### DATA EXCERPTS

*** Begin section ***

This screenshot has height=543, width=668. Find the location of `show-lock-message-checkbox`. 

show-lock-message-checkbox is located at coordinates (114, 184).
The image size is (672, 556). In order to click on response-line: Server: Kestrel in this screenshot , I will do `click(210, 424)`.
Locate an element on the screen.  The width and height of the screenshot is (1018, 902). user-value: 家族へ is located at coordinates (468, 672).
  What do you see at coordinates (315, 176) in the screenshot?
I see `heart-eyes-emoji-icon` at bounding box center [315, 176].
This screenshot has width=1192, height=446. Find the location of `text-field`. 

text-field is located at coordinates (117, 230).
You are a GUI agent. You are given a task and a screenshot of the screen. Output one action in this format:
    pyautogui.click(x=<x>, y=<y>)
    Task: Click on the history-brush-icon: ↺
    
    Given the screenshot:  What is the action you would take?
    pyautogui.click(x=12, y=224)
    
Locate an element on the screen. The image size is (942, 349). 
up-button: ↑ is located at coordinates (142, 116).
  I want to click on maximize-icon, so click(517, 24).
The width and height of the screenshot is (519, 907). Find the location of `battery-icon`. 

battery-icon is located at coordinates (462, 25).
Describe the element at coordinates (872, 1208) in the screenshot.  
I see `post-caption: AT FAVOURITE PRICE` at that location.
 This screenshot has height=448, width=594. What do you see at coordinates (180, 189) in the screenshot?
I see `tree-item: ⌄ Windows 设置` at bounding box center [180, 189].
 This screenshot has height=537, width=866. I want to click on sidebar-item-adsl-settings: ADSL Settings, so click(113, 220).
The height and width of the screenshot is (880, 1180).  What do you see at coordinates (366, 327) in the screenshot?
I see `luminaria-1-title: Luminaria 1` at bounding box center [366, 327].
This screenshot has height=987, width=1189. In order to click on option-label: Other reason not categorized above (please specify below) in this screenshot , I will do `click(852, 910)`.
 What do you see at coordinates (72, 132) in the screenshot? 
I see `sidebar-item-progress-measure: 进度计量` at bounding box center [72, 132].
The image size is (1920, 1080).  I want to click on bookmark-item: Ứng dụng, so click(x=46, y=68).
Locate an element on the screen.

*** End section ***

### REQUIREMENT
Please write out every line of the listing above exactly as it stands, character for character.

### ANSWER FOR THIS EXERCISE
This screenshot has height=543, width=668. Find the location of `show-lock-message-checkbox`. 

show-lock-message-checkbox is located at coordinates (114, 184).
The image size is (672, 556). In order to click on response-line: Server: Kestrel in this screenshot , I will do `click(210, 424)`.
Locate an element on the screen.  The width and height of the screenshot is (1018, 902). user-value: 家族へ is located at coordinates (468, 672).
  What do you see at coordinates (315, 176) in the screenshot?
I see `heart-eyes-emoji-icon` at bounding box center [315, 176].
This screenshot has width=1192, height=446. Find the location of `text-field`. 

text-field is located at coordinates (117, 230).
You are a GUI agent. You are given a task and a screenshot of the screen. Output one action in this format:
    pyautogui.click(x=<x>, y=<y>)
    Task: Click on the history-brush-icon: ↺
    
    Given the screenshot:  What is the action you would take?
    pyautogui.click(x=12, y=224)
    
Locate an element on the screen. The image size is (942, 349). 
up-button: ↑ is located at coordinates (142, 116).
  I want to click on maximize-icon, so click(517, 24).
The width and height of the screenshot is (519, 907). Find the location of `battery-icon`. 

battery-icon is located at coordinates (462, 25).
Describe the element at coordinates (872, 1208) in the screenshot.  
I see `post-caption: AT FAVOURITE PRICE` at that location.
 This screenshot has height=448, width=594. What do you see at coordinates (180, 189) in the screenshot?
I see `tree-item: ⌄ Windows 设置` at bounding box center [180, 189].
 This screenshot has height=537, width=866. I want to click on sidebar-item-adsl-settings: ADSL Settings, so click(113, 220).
The height and width of the screenshot is (880, 1180).  What do you see at coordinates (366, 327) in the screenshot?
I see `luminaria-1-title: Luminaria 1` at bounding box center [366, 327].
This screenshot has height=987, width=1189. In order to click on option-label: Other reason not categorized above (please specify below) in this screenshot , I will do `click(852, 910)`.
 What do you see at coordinates (72, 132) in the screenshot? 
I see `sidebar-item-progress-measure: 进度计量` at bounding box center [72, 132].
The image size is (1920, 1080).  I want to click on bookmark-item: Ứng dụng, so click(x=46, y=68).
Locate an element on the screen.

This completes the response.